Personal information
- Born: 26 November 1911 Milan, Italy
- Died: 23 January 2006 (aged 94)

Gymnastics career
- Discipline: Men's artistic gymnastics
- Country represented: Italy;
- Club: Società Ginnastica Pro Patria 1883
- Medal record
Olympic Games
| Gold medal – first place | 1932 Los Angeles | Vault |
| Gold medal – first place | 1932 Los Angeles | Team |

= Savino Guglielmetti =

Italian gymnast

Savino Guglielmetti (26 November 1911 – 23 January 2006) was an Italian gymnast.

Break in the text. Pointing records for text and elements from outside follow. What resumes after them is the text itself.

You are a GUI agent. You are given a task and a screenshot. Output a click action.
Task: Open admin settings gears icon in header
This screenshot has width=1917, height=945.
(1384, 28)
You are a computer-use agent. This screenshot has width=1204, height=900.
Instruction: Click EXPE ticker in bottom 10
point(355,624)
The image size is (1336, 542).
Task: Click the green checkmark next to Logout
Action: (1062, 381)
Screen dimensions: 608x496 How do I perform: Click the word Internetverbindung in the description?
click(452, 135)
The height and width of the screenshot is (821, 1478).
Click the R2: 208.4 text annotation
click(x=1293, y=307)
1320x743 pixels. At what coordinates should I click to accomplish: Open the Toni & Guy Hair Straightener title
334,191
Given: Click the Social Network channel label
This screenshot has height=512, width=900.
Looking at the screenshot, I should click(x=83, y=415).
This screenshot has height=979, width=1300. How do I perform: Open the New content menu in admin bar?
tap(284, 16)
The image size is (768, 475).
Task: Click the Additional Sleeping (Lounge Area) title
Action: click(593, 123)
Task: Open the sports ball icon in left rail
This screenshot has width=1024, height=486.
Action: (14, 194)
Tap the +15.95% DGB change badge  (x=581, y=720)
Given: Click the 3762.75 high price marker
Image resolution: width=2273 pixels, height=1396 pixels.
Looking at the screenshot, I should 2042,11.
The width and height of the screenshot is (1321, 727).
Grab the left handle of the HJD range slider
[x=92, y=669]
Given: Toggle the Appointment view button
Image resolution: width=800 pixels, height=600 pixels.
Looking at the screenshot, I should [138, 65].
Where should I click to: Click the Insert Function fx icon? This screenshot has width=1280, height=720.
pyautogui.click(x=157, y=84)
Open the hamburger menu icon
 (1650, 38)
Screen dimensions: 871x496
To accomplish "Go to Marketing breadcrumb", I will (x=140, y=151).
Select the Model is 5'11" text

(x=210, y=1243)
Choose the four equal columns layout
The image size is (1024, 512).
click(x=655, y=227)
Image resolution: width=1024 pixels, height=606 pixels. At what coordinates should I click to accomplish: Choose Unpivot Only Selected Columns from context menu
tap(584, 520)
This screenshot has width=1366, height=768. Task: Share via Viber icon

He competed at the 1932, 1936 and 1948 Olympics and won two gold medals in 1932.

==Biography==
A taxi ran over Guglielmetti when he was a child, but he escaped unharmed. He later fell from a four-story building, but managed to cling on power cables and survived. Originally a pole vaulter, he joined a gymnastics club in 1927, where he was coached by Mario Corrias. Three years later he became a member of the national team. Although he won two Olympic gold medals in 1932, he faced a strong competition in Italy, and won his first national all-around title only in 1934. He defended it in 1935, 1937, 1938 and 1939.

In 1998 Guglielmetti was inducted into the International Gymnastics Hall of Fame, and in 2000 received the Olympic Order in Silver.